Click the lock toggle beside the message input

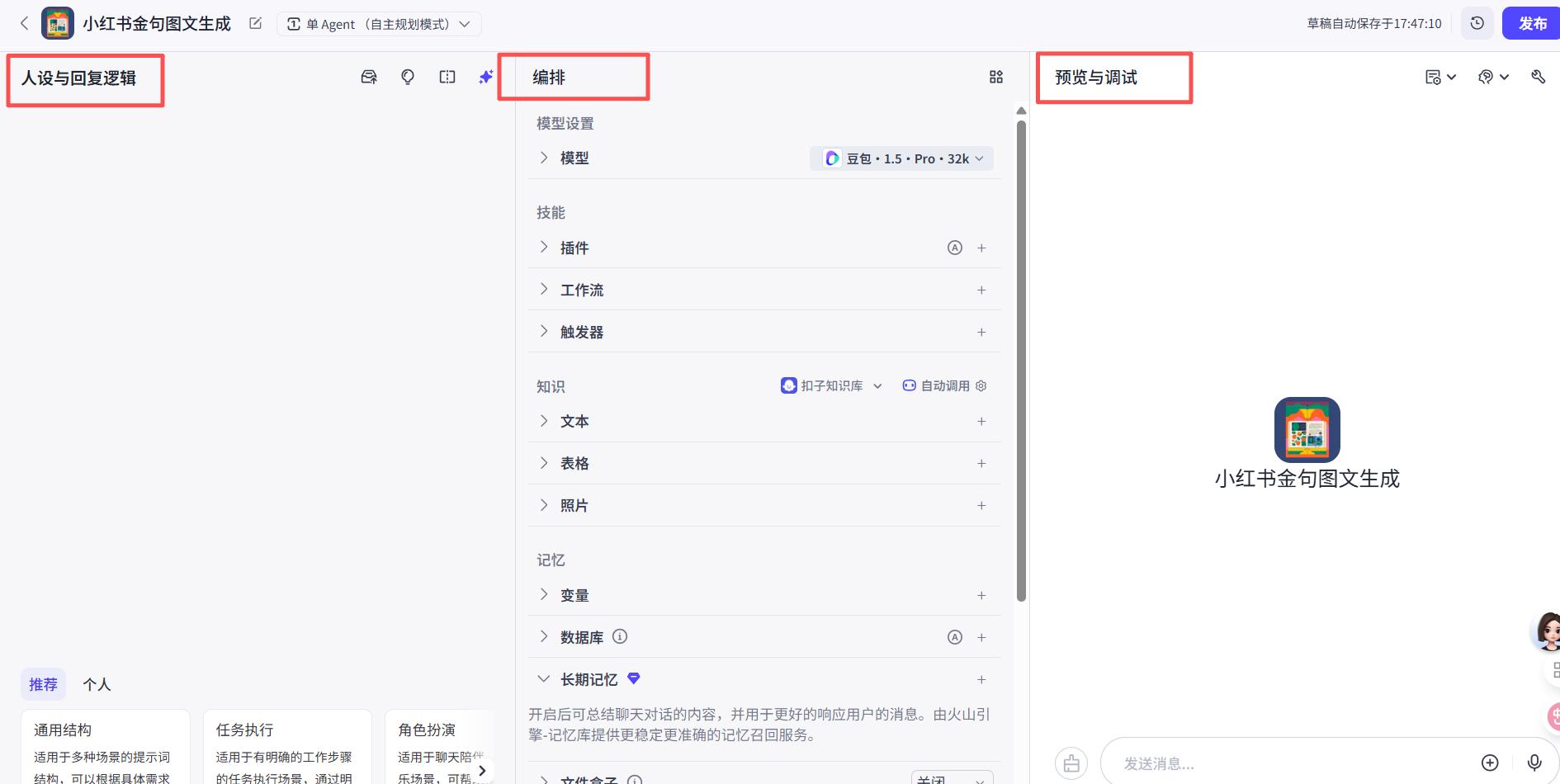point(1071,763)
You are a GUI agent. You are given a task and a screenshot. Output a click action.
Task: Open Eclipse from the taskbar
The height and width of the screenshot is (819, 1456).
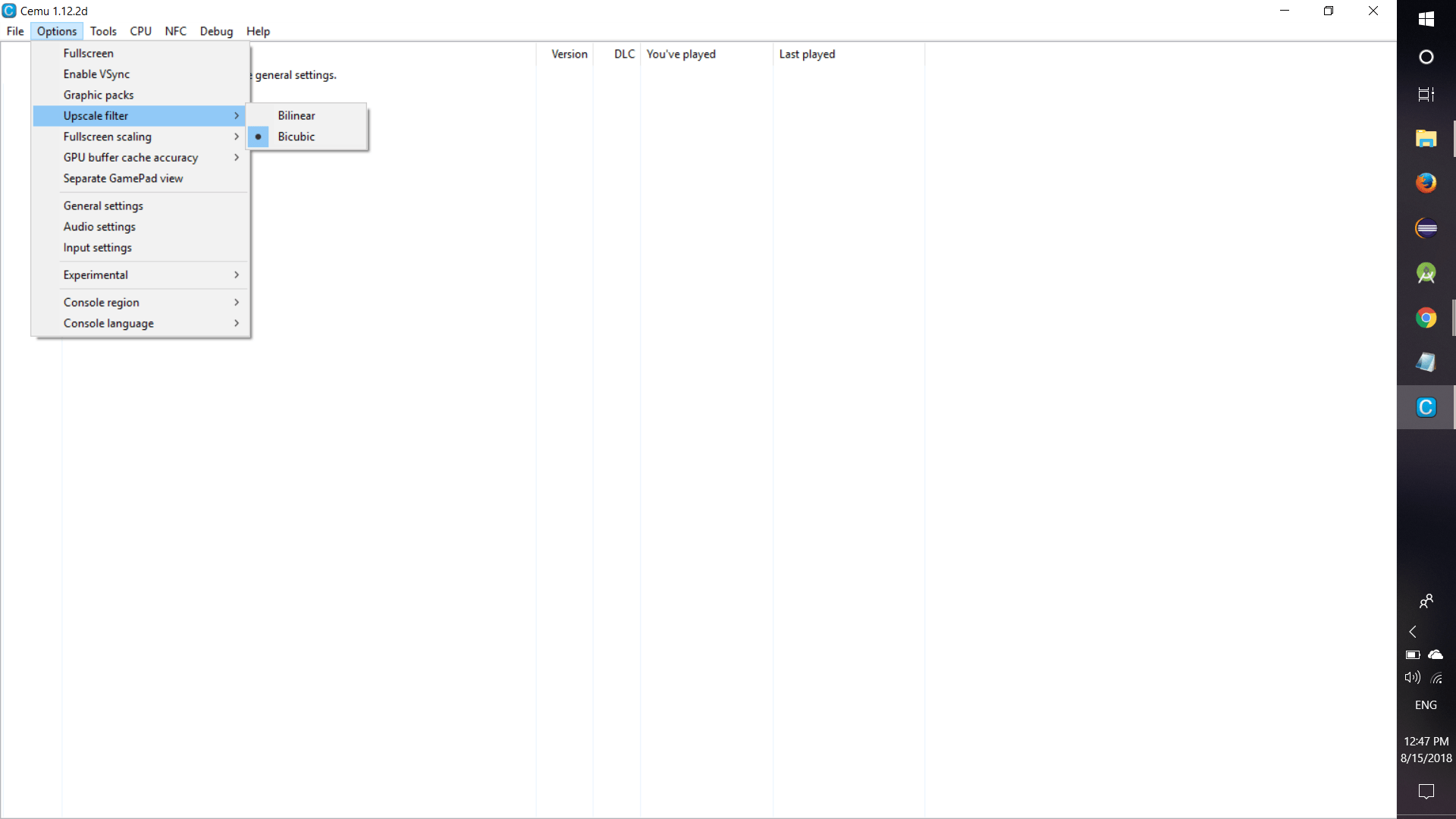pyautogui.click(x=1426, y=228)
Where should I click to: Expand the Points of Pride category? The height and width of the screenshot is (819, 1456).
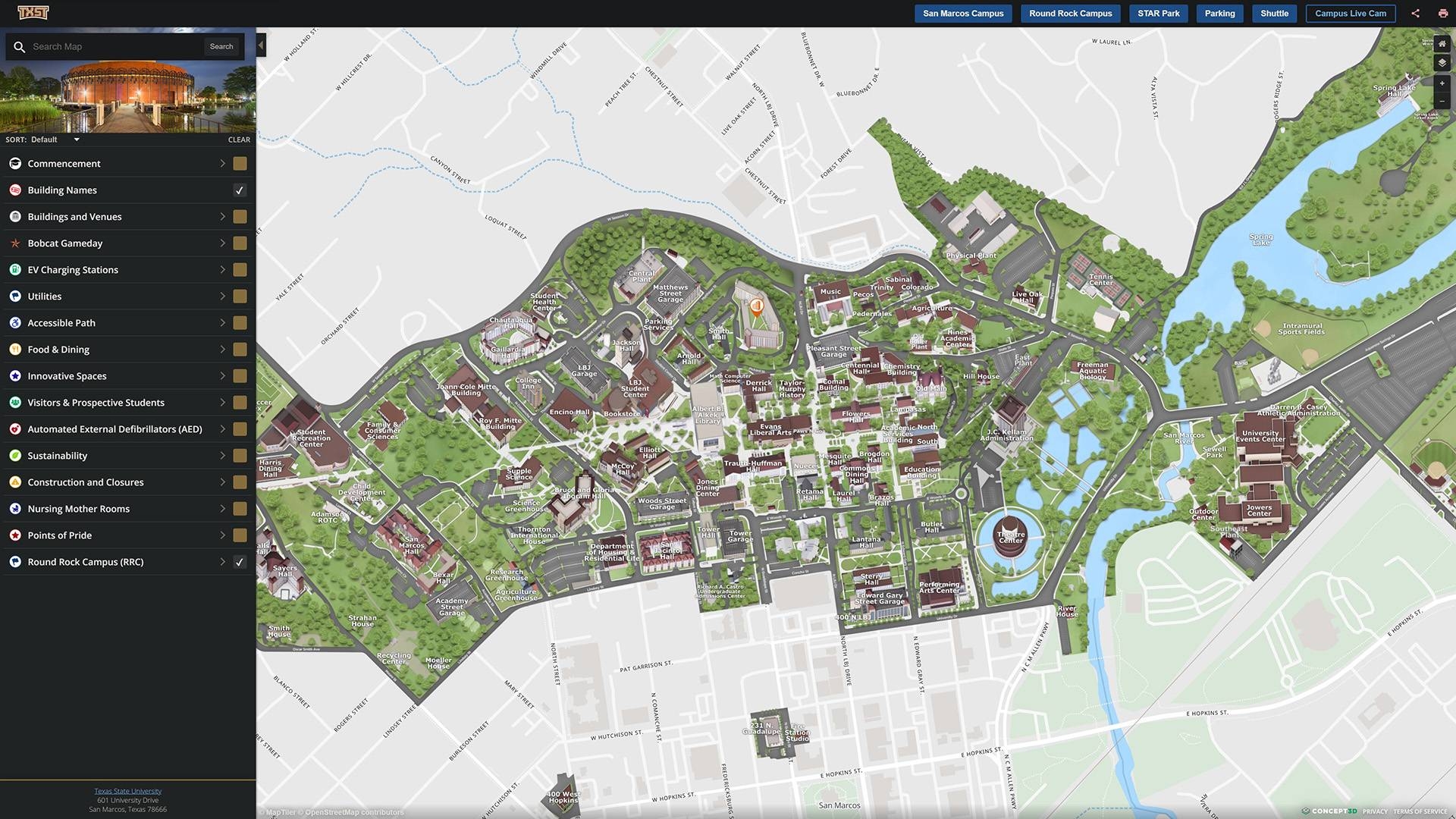(222, 535)
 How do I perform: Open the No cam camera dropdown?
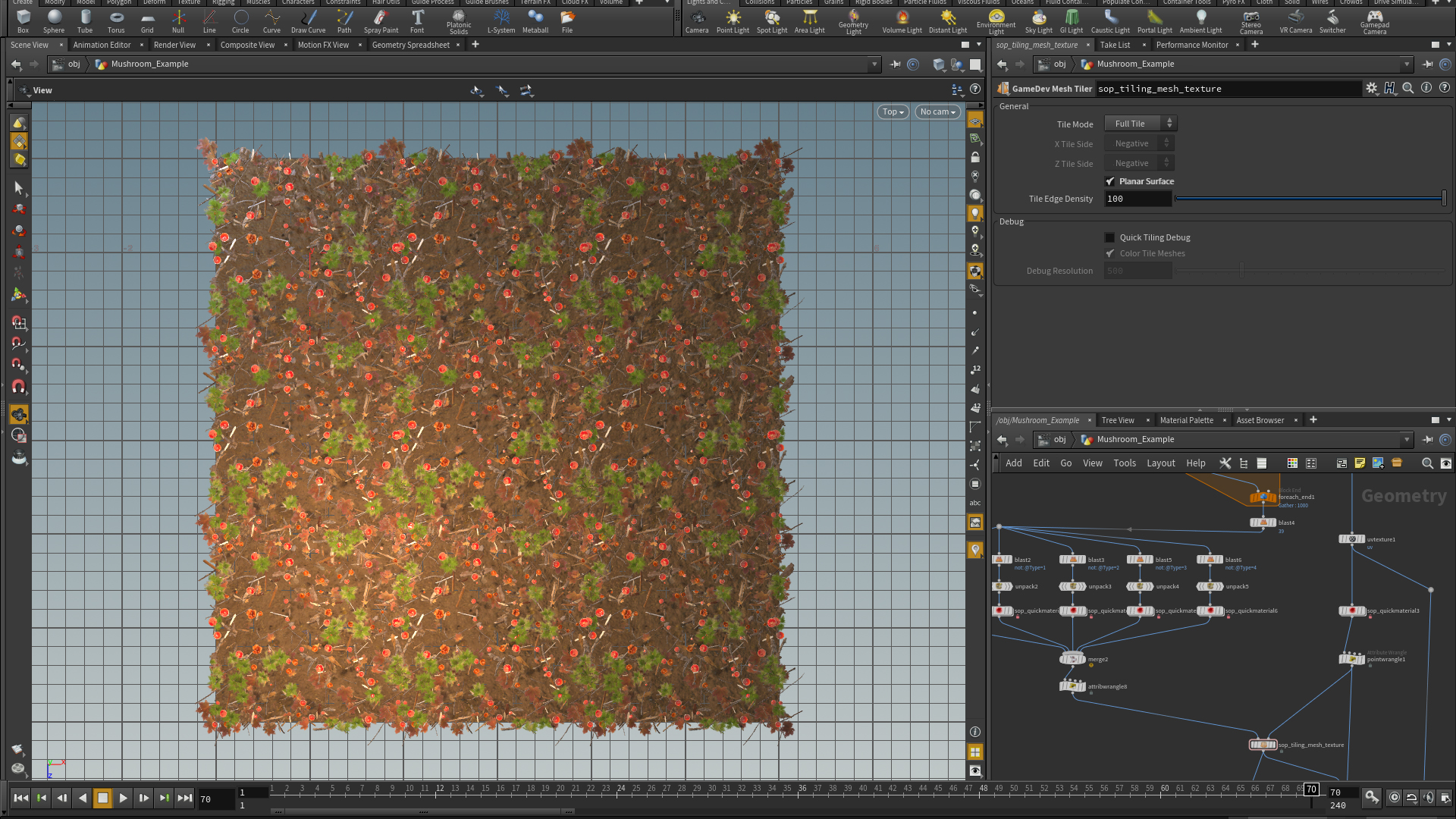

Your goal
Take the entries above and set them down exactly, minus the pictures.

Task output
Click the lock toggle beside the message input

point(1071,763)
You are a GUI agent. You are given a task and a screenshot. Output a click action.
Task: Open Eclipse from the taskbar
The height and width of the screenshot is (819, 1456).
pyautogui.click(x=1426, y=228)
Where should I click to: Expand the Points of Pride category? The height and width of the screenshot is (819, 1456).
(222, 535)
 How do I perform: Open the No cam camera dropdown?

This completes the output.